WHAT THE EXERCISE ASKS
Without the pictures, retype each line below exactly as it stands.

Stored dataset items
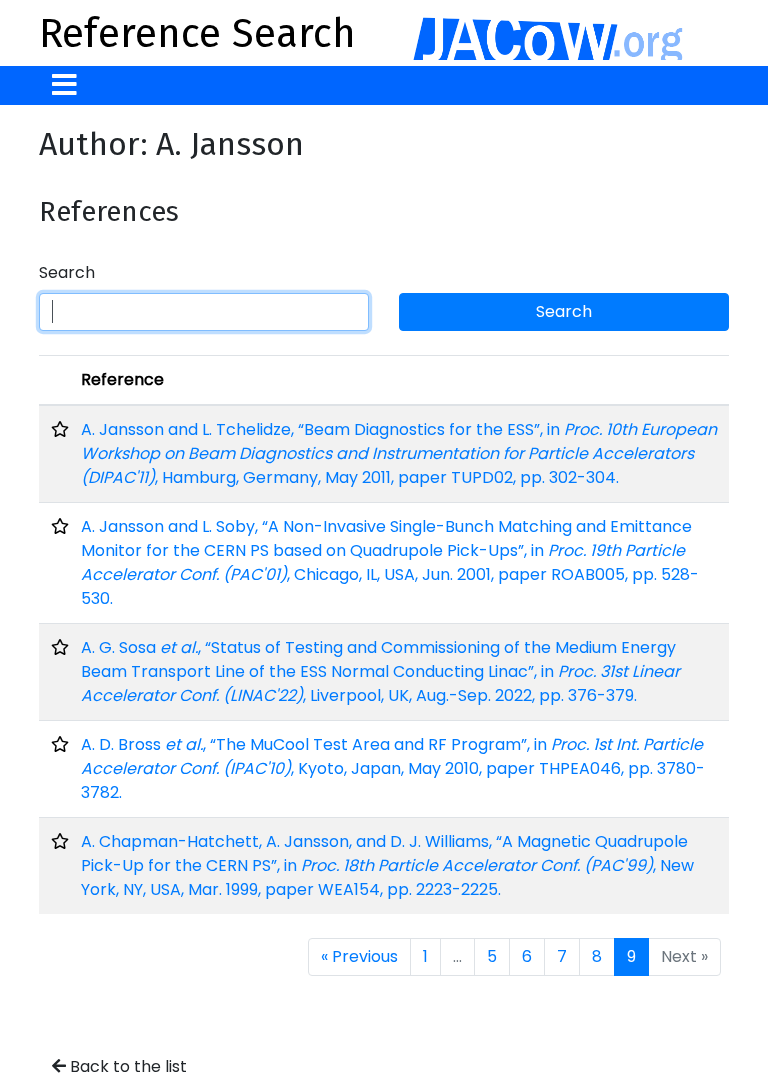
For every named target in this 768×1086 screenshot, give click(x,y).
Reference (122, 379)
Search (67, 272)
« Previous (359, 956)
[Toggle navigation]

WRITTEN ANSWER
For every named target in this 768×1086 screenshot, give click(x,y).
Reference (122, 379)
Search (67, 272)
« Previous (359, 956)
[Toggle navigation]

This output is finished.